Great nervousness esnued as Alekhine was nowhere to be found. His wife was present and explained with agitated tone, that her husband considered the delay an insult and would not play that day. This dispute took place in publicity, in the lounge. The <Reisemarschall> (possibly travel organizer) of the committee did not accept that. He explained that they would arrive amply 2 hours before the start of the game in Ermelo. Apart from that, he only wanted to negotiate with Alekhine personally.

Finally, they found Alekhine. There was no doubt that he stood under the influence of alcohol which was not uncommon for him. In earlier years, Alekhine had been observed in such a state. Then, he is will-less and calm. When he is drunk, you can hardly argue with him and that day also, he didn't cause any trouble, agreeing to play.

They asked him whether he wanted to travel to Ermelo by car or train and he chose train. His second Salo Landau was entrusted to bring him to Ermelo. Furthermore, the committee decided to start the game half an hour later to compensate for the earlier delay. The others left, while Alekhine went to sleep. He was supposed to come to Ermelo about 1 h 15 min prior to the game but didn't show up. They were informed via telephone that Alekhine had missed the train and had to wait for the next one. This would suffice to reach the playing hall in time (7 pm). In the meantime, Alekhine had slept well and also in the train he appeared well-rested.

Now he claimed that he would only play under moral protest. The committee refused to register this statement and suggested to let a physician decide whether Alekhine was capable of playing or not. Alekhine refused. The game began. Kmoch says that Alekhine's appearance did not make a good, but also not an unsual impression on him. He played calmly and his behaviour during the game gave no reason for complaints to opponent and officials.

During the opening, after about 10-15 moves, Euwe disappeared together with his wife without attracting attention and remained absent for about 15 min. He said later that he needed fresh air to fight his inner unrest. The audience hadn't noticed his disappearance, but the organizers and reporters had. There were different speculations, e. g. that he wanted to resign the game and end the match. This news was relayed to Amsterdam.

Kmoch's wife had stayed in Amsterdam and phoned the editors of an Amsterdam newspaper to inquire about the game standing. She was told that Alekhine had caused outrageous scandals in Ermelo and Euwe was close to resigning the won game. The matter was unclear and there was no overview of it possible at the moment.>

Sep-27-13  Karpova: <Ermelo, November 20. They had spent the night in Ermelo and while the company met for breakfast, Alekhine had already resigned the game and travelled back to Amsterdam. His sealed move was 41.Bb3.

Now, the press became harsh towards Alekhine, claiming that he had come to the game totally intoxicated and he had done that out of expedience - a) to play better b) to upset his opponent with unsportive behaviour c) to denigrate his opponent's successes.
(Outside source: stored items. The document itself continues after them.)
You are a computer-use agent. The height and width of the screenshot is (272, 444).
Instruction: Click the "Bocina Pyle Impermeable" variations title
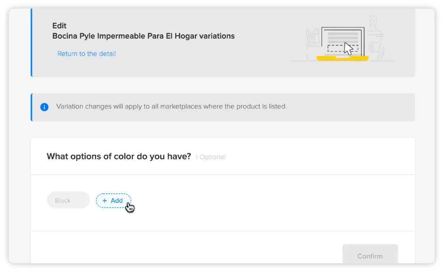(x=143, y=36)
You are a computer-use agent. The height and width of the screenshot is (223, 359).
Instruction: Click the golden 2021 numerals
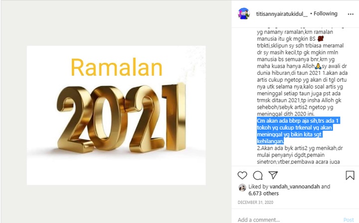pyautogui.click(x=121, y=118)
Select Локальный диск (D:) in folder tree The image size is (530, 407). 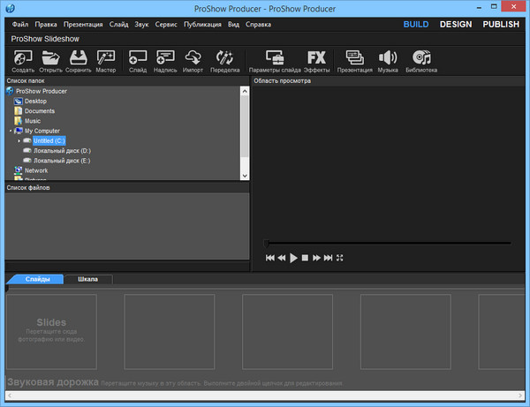62,151
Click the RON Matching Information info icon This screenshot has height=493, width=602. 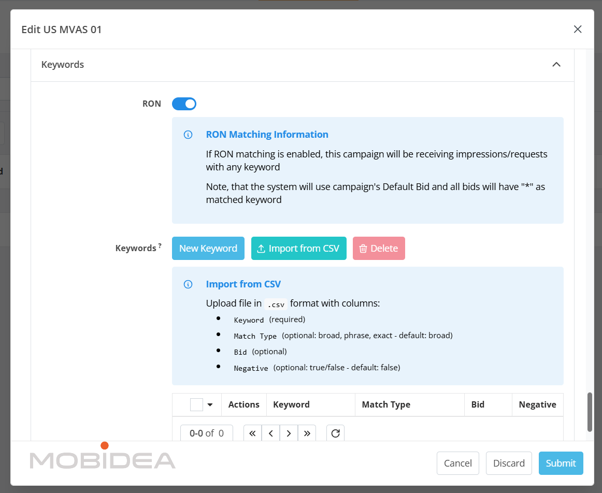pos(188,135)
The foreign press even claimed that Alekhine couldn't move his pieces during the game and his second had to do that for him. Kmoch said that no one took into consideration that he may have drunk because he liked to.

Alekhine reported a sickness that day and the medical report said that his heart was affected. He was prescribed were a few days of absolute rest.

In the afternoon, the committee held a press conference without coming to a clear conclusion. It was said that a drunken player should not be allowed to play and countered that thereby the players would have the means to overthrow the programme at will. Some eyewitnesses disputed that Alekhine was intoxicated during the game. You can argue about the condition of someone used to alcohol, especially if the alcohol consumption had taken place some hours before. Several experts reported that they hadn't observed something unusual about Alekhine's play during game 21. The debate ran dry and people left.>

Just an observation from my side: It was said that while drunk, Alekhine didn't argue and he had no objections to play. Yet once they had arrived, he filed a protest - so maybe this indicates that the effect of alcohol had worn down.